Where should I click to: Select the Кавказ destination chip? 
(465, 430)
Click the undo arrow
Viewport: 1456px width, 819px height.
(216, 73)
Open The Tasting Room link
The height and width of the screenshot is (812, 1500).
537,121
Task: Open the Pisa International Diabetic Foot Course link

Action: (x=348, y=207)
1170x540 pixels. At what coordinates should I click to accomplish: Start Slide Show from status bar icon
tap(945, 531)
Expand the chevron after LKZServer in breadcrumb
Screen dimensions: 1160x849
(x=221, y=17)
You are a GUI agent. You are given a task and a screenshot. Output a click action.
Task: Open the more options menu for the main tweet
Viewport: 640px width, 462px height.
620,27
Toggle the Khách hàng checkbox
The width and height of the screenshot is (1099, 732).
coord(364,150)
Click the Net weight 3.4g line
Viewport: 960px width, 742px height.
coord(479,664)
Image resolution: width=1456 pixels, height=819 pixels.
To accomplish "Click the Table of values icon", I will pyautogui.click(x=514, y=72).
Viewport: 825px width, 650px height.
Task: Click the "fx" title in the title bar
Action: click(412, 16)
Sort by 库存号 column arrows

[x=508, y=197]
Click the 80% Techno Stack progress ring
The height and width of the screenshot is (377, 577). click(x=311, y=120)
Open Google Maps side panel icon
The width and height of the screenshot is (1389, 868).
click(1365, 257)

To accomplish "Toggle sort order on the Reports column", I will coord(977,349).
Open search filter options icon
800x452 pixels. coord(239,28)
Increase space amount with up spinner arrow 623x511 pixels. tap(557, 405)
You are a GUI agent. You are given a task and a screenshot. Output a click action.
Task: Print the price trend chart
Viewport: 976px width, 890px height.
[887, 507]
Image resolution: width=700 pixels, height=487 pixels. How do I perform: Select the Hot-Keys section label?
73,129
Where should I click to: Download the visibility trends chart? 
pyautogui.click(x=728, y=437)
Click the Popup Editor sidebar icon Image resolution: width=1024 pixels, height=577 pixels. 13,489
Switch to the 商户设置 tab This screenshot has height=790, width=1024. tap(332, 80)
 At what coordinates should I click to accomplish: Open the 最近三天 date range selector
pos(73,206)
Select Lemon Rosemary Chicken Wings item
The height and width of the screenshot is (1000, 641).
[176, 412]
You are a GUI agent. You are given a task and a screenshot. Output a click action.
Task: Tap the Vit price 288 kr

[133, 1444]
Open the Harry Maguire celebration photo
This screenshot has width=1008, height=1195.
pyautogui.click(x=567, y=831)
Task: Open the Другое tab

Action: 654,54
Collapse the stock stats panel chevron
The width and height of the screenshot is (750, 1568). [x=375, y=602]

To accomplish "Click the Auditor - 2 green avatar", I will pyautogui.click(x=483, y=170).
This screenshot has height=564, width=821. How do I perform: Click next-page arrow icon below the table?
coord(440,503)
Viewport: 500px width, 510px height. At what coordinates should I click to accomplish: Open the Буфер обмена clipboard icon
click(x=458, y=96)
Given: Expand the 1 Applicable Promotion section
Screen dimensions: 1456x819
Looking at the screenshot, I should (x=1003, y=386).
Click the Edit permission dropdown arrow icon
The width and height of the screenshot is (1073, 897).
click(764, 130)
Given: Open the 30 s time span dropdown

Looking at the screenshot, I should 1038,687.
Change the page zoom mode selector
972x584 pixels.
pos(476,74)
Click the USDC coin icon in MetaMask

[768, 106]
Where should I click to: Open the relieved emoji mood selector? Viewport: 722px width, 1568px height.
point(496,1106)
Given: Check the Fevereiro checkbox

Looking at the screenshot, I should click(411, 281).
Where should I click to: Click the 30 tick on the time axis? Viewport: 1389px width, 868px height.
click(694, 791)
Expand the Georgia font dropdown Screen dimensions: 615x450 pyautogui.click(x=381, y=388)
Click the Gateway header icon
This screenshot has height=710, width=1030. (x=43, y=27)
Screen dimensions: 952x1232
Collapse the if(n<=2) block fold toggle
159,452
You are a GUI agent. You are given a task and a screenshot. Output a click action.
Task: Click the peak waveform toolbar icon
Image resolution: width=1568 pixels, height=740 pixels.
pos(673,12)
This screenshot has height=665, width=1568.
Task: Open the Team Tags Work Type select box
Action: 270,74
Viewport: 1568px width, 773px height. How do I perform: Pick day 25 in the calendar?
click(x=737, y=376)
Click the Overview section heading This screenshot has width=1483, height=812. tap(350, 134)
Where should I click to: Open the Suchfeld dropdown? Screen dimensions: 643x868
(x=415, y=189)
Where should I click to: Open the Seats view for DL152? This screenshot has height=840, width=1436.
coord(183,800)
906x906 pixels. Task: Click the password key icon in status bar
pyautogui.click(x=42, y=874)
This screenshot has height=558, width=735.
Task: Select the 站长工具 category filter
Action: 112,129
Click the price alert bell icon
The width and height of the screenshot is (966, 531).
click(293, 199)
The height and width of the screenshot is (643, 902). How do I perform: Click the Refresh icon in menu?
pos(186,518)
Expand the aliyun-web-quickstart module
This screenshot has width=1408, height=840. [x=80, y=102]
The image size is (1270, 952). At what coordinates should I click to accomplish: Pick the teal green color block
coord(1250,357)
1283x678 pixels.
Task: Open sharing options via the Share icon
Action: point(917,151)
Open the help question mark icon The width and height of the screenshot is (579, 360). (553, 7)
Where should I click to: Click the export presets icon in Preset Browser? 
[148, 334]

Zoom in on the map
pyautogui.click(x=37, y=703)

- - - - - - -

**TASK DIRECTIONS:** Copy all of the data above word for word, keeping each line unchanged and in its original order.

**SOLUTION TO THIS TASK:**
Where should I click to: Select the Кавказ destination chip? 
(465, 430)
Click the undo arrow
Viewport: 1456px width, 819px height.
(216, 73)
Open The Tasting Room link
The height and width of the screenshot is (812, 1500).
537,121
Task: Open the Pisa International Diabetic Foot Course link

Action: (x=348, y=207)
1170x540 pixels. At what coordinates should I click to accomplish: Start Slide Show from status bar icon
tap(945, 531)
Expand the chevron after LKZServer in breadcrumb
Screen dimensions: 1160x849
(x=221, y=17)
You are a GUI agent. You are given a task and a screenshot. Output a click action.
Task: Open the more options menu for the main tweet
Viewport: 640px width, 462px height.
620,27
Toggle the Khách hàng checkbox
The width and height of the screenshot is (1099, 732).
coord(364,150)
Click the Net weight 3.4g line
Viewport: 960px width, 742px height.
coord(479,664)
Image resolution: width=1456 pixels, height=819 pixels.
To accomplish "Click the Table of values icon", I will pyautogui.click(x=514, y=72).
Viewport: 825px width, 650px height.
Task: Click the "fx" title in the title bar
Action: click(412, 16)
Sort by 库存号 column arrows

[x=508, y=197]
Click the 80% Techno Stack progress ring
The height and width of the screenshot is (377, 577). click(x=311, y=120)
Open Google Maps side panel icon
The width and height of the screenshot is (1389, 868).
click(1365, 257)

To accomplish "Toggle sort order on the Reports column", I will coord(977,349).
Open search filter options icon
800x452 pixels. coord(239,28)
Increase space amount with up spinner arrow 623x511 pixels. tap(557, 405)
You are a GUI agent. You are given a task and a screenshot. Output a click action.
Task: Print the price trend chart
Viewport: 976px width, 890px height.
[887, 507]
Image resolution: width=700 pixels, height=487 pixels. How do I perform: Select the Hot-Keys section label?
73,129
Where should I click to: Download the visibility trends chart? 
pyautogui.click(x=728, y=437)
Click the Popup Editor sidebar icon Image resolution: width=1024 pixels, height=577 pixels. 13,489
Switch to the 商户设置 tab This screenshot has height=790, width=1024. tap(332, 80)
 At what coordinates should I click to accomplish: Open the 最近三天 date range selector
pos(73,206)
Select Lemon Rosemary Chicken Wings item
The height and width of the screenshot is (1000, 641).
[176, 412]
You are a GUI agent. You are given a task and a screenshot. Output a click action.
Task: Tap the Vit price 288 kr

[133, 1444]
Open the Harry Maguire celebration photo
This screenshot has width=1008, height=1195.
pyautogui.click(x=567, y=831)
Task: Open the Другое tab

Action: 654,54
Collapse the stock stats panel chevron
The width and height of the screenshot is (750, 1568). [x=375, y=602]

To accomplish "Click the Auditor - 2 green avatar", I will pyautogui.click(x=483, y=170).
This screenshot has height=564, width=821. How do I perform: Click next-page arrow icon below the table?
coord(440,503)
Viewport: 500px width, 510px height. At what coordinates should I click to accomplish: Open the Буфер обмена clipboard icon
click(x=458, y=96)
Given: Expand the 1 Applicable Promotion section
Screen dimensions: 1456x819
Looking at the screenshot, I should (x=1003, y=386).
Click the Edit permission dropdown arrow icon
The width and height of the screenshot is (1073, 897).
click(764, 130)
Given: Open the 30 s time span dropdown

Looking at the screenshot, I should 1038,687.
Change the page zoom mode selector
972x584 pixels.
pos(476,74)
Click the USDC coin icon in MetaMask

[768, 106]
Where should I click to: Open the relieved emoji mood selector? Viewport: 722px width, 1568px height.
point(496,1106)
Given: Check the Fevereiro checkbox

Looking at the screenshot, I should click(411, 281).
Where should I click to: Click the 30 tick on the time axis? Viewport: 1389px width, 868px height.
click(694, 791)
Expand the Georgia font dropdown Screen dimensions: 615x450 pyautogui.click(x=381, y=388)
Click the Gateway header icon
This screenshot has height=710, width=1030. (x=43, y=27)
Screen dimensions: 952x1232
Collapse the if(n<=2) block fold toggle
159,452
You are a GUI agent. You are given a task and a screenshot. Output a click action.
Task: Click the peak waveform toolbar icon
Image resolution: width=1568 pixels, height=740 pixels.
pos(673,12)
This screenshot has height=665, width=1568.
Task: Open the Team Tags Work Type select box
Action: 270,74
Viewport: 1568px width, 773px height. How do I perform: Pick day 25 in the calendar?
click(x=737, y=376)
Click the Overview section heading This screenshot has width=1483, height=812. tap(350, 134)
Where should I click to: Open the Suchfeld dropdown? Screen dimensions: 643x868
(x=415, y=189)
Where should I click to: Open the Seats view for DL152? This screenshot has height=840, width=1436.
coord(183,800)
906x906 pixels. Task: Click the password key icon in status bar
pyautogui.click(x=42, y=874)
This screenshot has height=558, width=735.
Task: Select the 站长工具 category filter
Action: 112,129
Click the price alert bell icon
The width and height of the screenshot is (966, 531).
click(293, 199)
The height and width of the screenshot is (643, 902). How do I perform: Click the Refresh icon in menu?
pos(186,518)
Expand the aliyun-web-quickstart module
This screenshot has width=1408, height=840. [x=80, y=102]
The image size is (1270, 952). At what coordinates should I click to accomplish: Pick the teal green color block
coord(1250,357)
1283x678 pixels.
Task: Open sharing options via the Share icon
Action: point(917,151)
Open the help question mark icon The width and height of the screenshot is (579, 360). (553, 7)
Where should I click to: Click the export presets icon in Preset Browser? 
[148, 334]

Zoom in on the map
pyautogui.click(x=37, y=703)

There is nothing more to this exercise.